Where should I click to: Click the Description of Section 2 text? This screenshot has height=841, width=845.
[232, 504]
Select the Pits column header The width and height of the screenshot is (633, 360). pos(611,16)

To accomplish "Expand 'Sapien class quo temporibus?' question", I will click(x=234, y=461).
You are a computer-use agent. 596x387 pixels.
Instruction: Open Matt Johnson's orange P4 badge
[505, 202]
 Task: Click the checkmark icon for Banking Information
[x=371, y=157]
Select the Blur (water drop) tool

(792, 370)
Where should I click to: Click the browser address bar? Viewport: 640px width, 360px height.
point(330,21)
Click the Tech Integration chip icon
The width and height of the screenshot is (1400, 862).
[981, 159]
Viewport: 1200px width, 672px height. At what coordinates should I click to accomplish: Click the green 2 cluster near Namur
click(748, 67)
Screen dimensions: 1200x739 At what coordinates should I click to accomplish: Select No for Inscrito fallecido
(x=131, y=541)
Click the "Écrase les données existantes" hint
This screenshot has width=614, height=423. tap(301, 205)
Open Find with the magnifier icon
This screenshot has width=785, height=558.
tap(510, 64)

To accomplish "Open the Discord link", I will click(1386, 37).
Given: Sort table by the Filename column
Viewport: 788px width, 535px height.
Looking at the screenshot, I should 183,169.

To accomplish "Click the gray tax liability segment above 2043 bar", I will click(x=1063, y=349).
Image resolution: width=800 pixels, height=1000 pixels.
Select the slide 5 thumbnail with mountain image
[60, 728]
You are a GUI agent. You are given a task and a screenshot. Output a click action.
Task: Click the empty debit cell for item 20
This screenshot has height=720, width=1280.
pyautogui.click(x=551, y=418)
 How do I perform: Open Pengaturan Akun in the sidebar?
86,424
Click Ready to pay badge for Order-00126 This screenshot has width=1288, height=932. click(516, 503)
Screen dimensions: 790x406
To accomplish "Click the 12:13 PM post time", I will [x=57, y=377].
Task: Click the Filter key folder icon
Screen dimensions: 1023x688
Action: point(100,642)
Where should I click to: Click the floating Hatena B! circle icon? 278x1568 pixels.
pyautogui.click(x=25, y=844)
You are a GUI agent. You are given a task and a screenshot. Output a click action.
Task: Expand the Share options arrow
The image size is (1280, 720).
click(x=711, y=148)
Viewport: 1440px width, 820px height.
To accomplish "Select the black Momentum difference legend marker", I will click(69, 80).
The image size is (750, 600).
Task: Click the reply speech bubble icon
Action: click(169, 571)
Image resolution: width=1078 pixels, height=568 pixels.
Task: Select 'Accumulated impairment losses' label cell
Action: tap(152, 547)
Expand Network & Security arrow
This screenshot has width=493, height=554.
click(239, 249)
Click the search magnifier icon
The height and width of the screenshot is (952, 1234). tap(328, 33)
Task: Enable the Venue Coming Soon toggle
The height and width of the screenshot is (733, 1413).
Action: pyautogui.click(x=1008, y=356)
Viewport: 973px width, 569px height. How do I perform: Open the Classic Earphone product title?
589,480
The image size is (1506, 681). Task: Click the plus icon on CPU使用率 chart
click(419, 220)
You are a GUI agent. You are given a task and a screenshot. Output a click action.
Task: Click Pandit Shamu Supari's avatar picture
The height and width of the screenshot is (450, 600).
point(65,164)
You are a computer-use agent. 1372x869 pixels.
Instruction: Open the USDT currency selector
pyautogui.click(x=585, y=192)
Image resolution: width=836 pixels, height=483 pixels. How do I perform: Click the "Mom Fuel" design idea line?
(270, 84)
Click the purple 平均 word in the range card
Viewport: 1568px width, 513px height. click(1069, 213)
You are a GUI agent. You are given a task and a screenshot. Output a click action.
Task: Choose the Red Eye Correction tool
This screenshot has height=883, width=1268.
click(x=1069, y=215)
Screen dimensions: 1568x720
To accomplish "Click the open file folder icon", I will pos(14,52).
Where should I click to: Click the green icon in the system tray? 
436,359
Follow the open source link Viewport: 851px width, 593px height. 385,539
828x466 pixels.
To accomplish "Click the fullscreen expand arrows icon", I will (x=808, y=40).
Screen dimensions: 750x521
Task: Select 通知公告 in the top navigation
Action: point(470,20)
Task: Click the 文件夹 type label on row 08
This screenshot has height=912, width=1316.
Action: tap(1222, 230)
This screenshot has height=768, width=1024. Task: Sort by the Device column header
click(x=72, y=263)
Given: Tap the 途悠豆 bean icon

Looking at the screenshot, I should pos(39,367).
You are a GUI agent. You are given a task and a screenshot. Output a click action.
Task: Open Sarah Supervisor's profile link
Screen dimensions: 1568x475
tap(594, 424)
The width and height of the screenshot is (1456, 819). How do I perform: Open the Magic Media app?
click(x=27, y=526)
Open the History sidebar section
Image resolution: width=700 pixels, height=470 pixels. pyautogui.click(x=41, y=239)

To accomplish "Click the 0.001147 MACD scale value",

WHAT YOU ARE ASKED TO DO: Using the entries above, return each line that includes the word "link".

FINISHED EXERCISE:
To accomplish "Open the Discord link", I will click(1386, 37).
Follow the open source link Viewport: 851px width, 593px height. 385,539
Task: Open Sarah Supervisor's profile link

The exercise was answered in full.